Regresa a Ecuador para liderar un programa de posgrado que llama mucho la atención a escritores jóvenes interesados en mejorar su escritura y ampliar su visión de la literatura latinoamericana, ¿por qué es tan importante dentro de este oficio continuar creciendo y experimentando con los textos?
La literatura es un aprendizaje sin final porque habla de la experiencia humana, siempre cambiante. Y el campo de la literatura latinoamericana es muy amplio y estimulante, exige métodos complejos para abarcar la producción de un continente y, cada vez más, las inquietudes creativas sobre las que se ha escrito y reflexionado tanto y que también estudiaremos, es decir, las perspectivas latinoamericanas sobre los procesos creativos. La novedad es que esta maestría de la Universidad Andina incluye escritura creativa y ambas menciones se complementan muy bien, le dan otro nivel. Es algo que no se había hecho antes en Ecuador.

¿Por qué es necesario este tipo de programas para las nuevas generaciones de escritores?
Porque cada vez son más complejos los registros y técnicas de escritura, y también por una profesionalización que abra nuevos horizontes laborales a quienes les interesa la literatura. Una maestría de este tipo le da un rigor y un nivel de excelencia que es necesario en el país.

» **MATERIAL PROPORCIONADO**:
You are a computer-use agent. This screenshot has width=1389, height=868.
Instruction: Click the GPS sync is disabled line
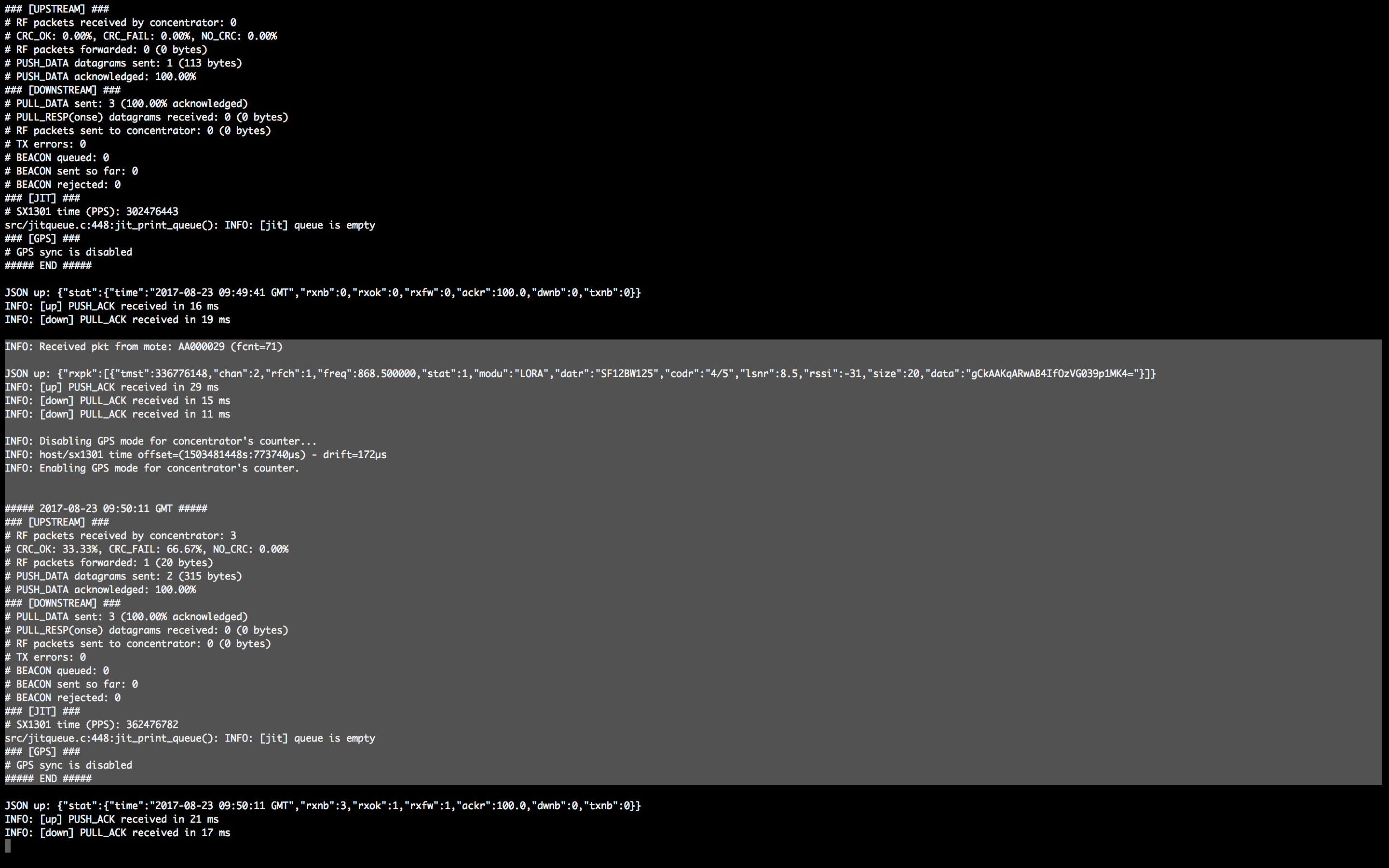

* * *

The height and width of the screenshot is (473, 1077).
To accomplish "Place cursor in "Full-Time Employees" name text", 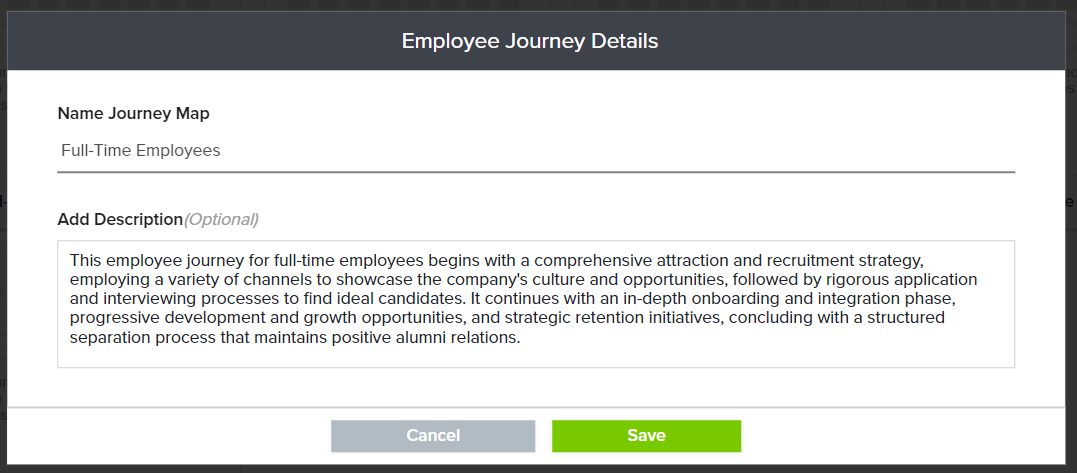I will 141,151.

» **TAREAS DEL EJERCICIO**:
**a.** Copia de la entrevista el fragmento que comienza en las palabras "Porque cada vez" y termina después de "en el país.".
**b.** Según la entrevista, ¿qué novedad incluye la maestría de la Universidad Andina que no se había hecho antes en Ecuador?
Responde basándote solo en la entrevista, no en el listado.

» **SOLUCIONES POR TAREA**:
**a.**
Porque cada vez son más complejos los registros y técnicas de escritura, y también por una profesionalización que abra nuevos horizontes laborales a quienes les interesa la literatura. Una maestría de este tipo le da un rigor y un nivel de excelencia que es necesario en el país.

**b.** Incluye escritura creativa.